The possibility of additional product security legislation in 2024 remains unknown, but the developments observed in 2023 suggest that such measures are probable. These legislative advancements are steps in the right direction toward heightening awareness and consideration of semiconductor vulnerabilities.
The security development lifecycle will mature
In the last few years, semiconductor security went from something that’s nice to have to a must-have. Creating secure products requires aligning business priorities and security objectives across all stakeholders and implementing meaningful metrics to evaluate and address risk. For chip development, effective collaboration among security, design, and verification teams is crucial to ensuring a “secure by design” approach. As organizations strengthen their security programs in response to emerging cyberthreats and compliance requirements, higher priority will be given to establishing a security methodology that encompasses verifiable security requirements, comprehensive security verification, and documented proof of security signoff.

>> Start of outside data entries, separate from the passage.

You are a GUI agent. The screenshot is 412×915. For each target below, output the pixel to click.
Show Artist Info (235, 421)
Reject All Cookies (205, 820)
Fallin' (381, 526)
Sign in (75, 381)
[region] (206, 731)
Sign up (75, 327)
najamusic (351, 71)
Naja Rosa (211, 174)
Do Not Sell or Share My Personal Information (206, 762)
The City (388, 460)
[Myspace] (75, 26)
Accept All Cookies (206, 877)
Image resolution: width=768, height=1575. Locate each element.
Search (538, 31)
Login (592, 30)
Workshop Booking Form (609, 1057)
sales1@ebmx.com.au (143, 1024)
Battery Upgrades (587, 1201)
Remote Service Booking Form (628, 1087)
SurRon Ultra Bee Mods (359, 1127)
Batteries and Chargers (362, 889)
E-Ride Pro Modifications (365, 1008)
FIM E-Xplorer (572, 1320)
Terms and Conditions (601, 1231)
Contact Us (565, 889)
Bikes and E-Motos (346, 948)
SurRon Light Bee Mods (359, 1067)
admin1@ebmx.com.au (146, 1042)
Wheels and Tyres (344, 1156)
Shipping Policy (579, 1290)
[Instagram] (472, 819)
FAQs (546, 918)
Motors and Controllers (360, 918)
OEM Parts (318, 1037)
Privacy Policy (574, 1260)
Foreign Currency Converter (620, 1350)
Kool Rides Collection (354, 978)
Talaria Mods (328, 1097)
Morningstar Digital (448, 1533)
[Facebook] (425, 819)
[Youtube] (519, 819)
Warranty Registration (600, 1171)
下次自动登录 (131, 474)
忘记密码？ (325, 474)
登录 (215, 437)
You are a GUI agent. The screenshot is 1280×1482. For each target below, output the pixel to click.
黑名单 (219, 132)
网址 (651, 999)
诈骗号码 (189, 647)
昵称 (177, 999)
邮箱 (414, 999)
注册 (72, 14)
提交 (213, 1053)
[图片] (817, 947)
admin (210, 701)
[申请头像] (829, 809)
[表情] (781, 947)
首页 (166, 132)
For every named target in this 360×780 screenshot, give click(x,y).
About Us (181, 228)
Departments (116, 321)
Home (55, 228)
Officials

Ensuring security of the actual chip design needs to expand to the design supply chain, including third-party intellectual property (3PIP). Here, increased documentation, transparency, and accountability of the security of IP components are needed before they can be safely integrated into larger systems.
While cyberthreats are there to stay, at least for a while, we can effectively address them by building solid product security programs ranging from component development to product usage. Emerging standards and regulations help foster progress and alignment across industries and supply chains — making addressing security a “must-have” for all parts, including chip development.